KKK Applies To Adopt Stretch Of Georgia Highway

When you see a stretch of road that has been “adopted” by a group or business that helps to remove litter from the highway in return for recognition from the state, the sponsor is often some civic group, union or social club. Occasionally, you get something like the stretch of I-95 near the Pennsylvania/Delaware border sponsored by a gentlemen’s club. But legislators in Georgia now find themselves in a bit of a pickle, having to pick between allowing the Ku Klux Klan to adopt a highway or facing a potentially lengthy and pricey legal battle.

According to the Atlanta Journal-Constitution, the KKK recently applied to adopt a stretch of road in northern Georgia near the North Carolina border.

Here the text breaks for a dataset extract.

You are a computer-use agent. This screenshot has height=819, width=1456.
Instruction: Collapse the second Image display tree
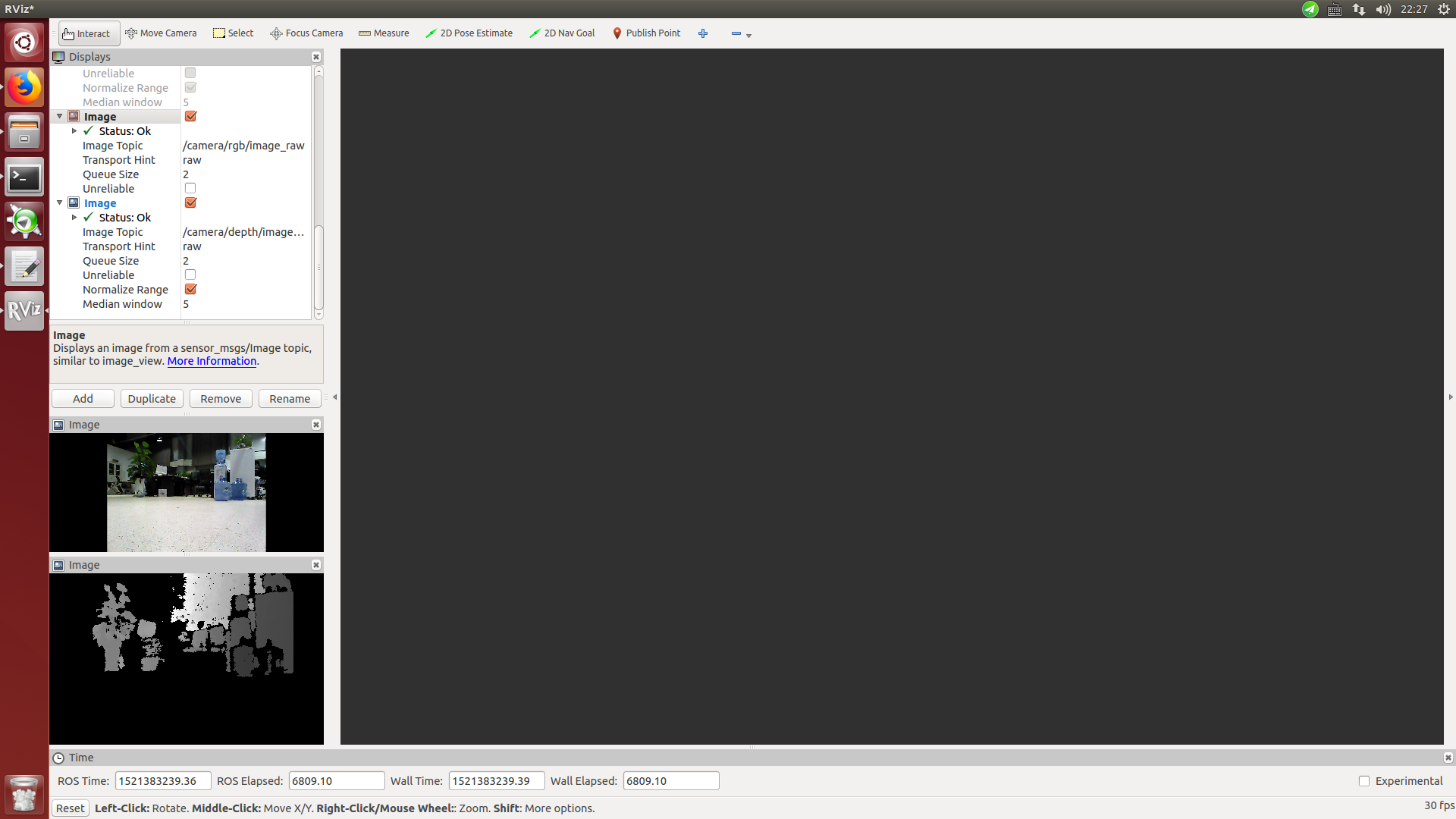60,203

The paper reports that the group is scheduled to meet today with lawyer’s from the Georgia attorney general’s office.

Some people are already urging the state to deny the petition.

“This is about membership building and rebranding their name in a public way,” one state congressman tells the AJC. “If the state approves [their application] then they are complicit… What’s next, are we going to let Neo-Nazis or the Taliban or al-Qaida adopt highways?”

But the KKK member who filed the petition tells the paper, “We just want to clean up the doggone road… We’re not going to be out there in robes.”

If the state denies the application, the KKK has said it would pursue legal action and ask the American Civil Liberties Union to be involved. The ACLU assisted in a similar dispute between the KKK and the state of Missouri. In that case, the court ruled in favor of the Klan, saying that denial of the application would be a violation of the KKK’s First Amendment rights.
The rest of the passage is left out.